- Born: Stanford Stevens 1897 St. Albans, Vermont
- Died: December 20, 1974 (aged 76–77) Alamos, Mexico
- Education: Harvard
- Known for: Art Illustrator, Drawing, Watercolor
- Movement: Landscapes, Watercolor, regionalism

= Stanford Stevens =

American artist

Stanford Stevens (1897-1974) was an American artist who specialized in watercolor and drawing. He lived in and around Tucson, Arizona from the 1930s though his death in 1974 exhibiting extensively in the Southwest, throughout the United States and Mexico.

==Life==
Stevens was born in St. Albans, Vermont in 1897. He received an A.B. from Harvard in 1919, specializing in Fine Arts. He studied at the Academia Julien in Paris for two years, and one year in New York City under George Pierce Ennis and Guy Pène du Bois.

Stevens exhibited at the Salon des Artistes Francais in Paris and leading watercolor shows throughout the United States most notably the American Water Color Society, the Boston Society of Watercolor Painters, and the Philadelphia Watercolor Show.

==Tucson, Arizona==
In the 1930s Stevens moved to Tucson and for many years showed regularly at the Arizona Inn and was associated with the Gerry Peirce Gallery. At the start of World War II he took at job with Consolidated Vultee plant in Tucson, which manufactured aircraft.

He had numerous solo exhibitions including: Macbeth Gallery in New York; Copley Galleries, Boston; Gibbs Gallery, Charleston, South Carolina; Camelback Gallery, Phoenix, Arizona; Fine Arts Gallery, Tucson, Arizona; Pan American Gallery, San Antonio; Closson Galleries, Cincinnati; Joslyn Memorial Museum, Omaha; and in Houston, Mexico City, Guanajuato and Guadalajaro.

Stevens was a member of the 261 Gallery Group and had a solo exhibition at the gallery in April 1952. He was a member of the American Watercolor Society for over 25 years. His work can be found in the permanent collections of the Wood Gallery, Montpelier, Vermont; Rockland Gallery, Maine; and the Ford Foundation and International Business Machine Collections.

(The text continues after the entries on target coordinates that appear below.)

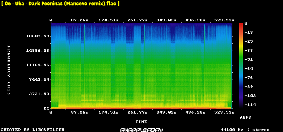This screenshot has width=283, height=132.
Task: Click the top 261.77s time marker
Action: 138,20
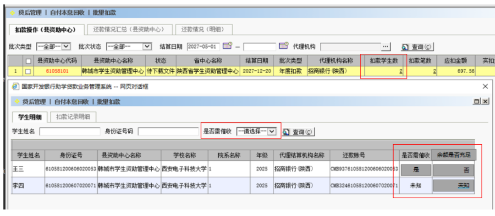Close the 网页对话框 dialog with X
Screen dimensions: 495x216
coord(485,86)
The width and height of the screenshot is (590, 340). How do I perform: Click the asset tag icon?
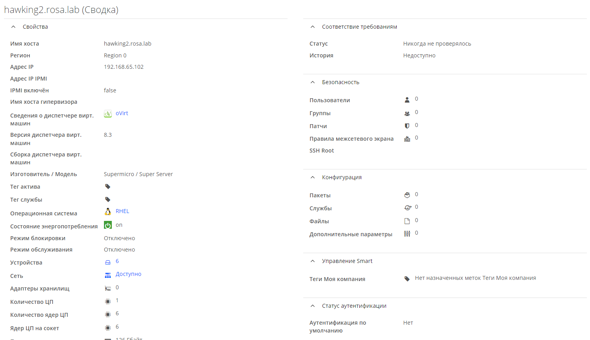(x=108, y=187)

On December 20, 1974 Sevens died at his home in the colonial Mexican Silver town of Alamos. Mexico.

==Philosophy==
Stevens wrote in his published “Notes for a Painting Class.” In 1956 “Most of watercolor painting is done best before you start to paint, that may be true of any form of art, but I think it applies most to watercolor. It is what you do beforehand, how you think out your subject, and how you plan its execution; those are the things that count most in the end.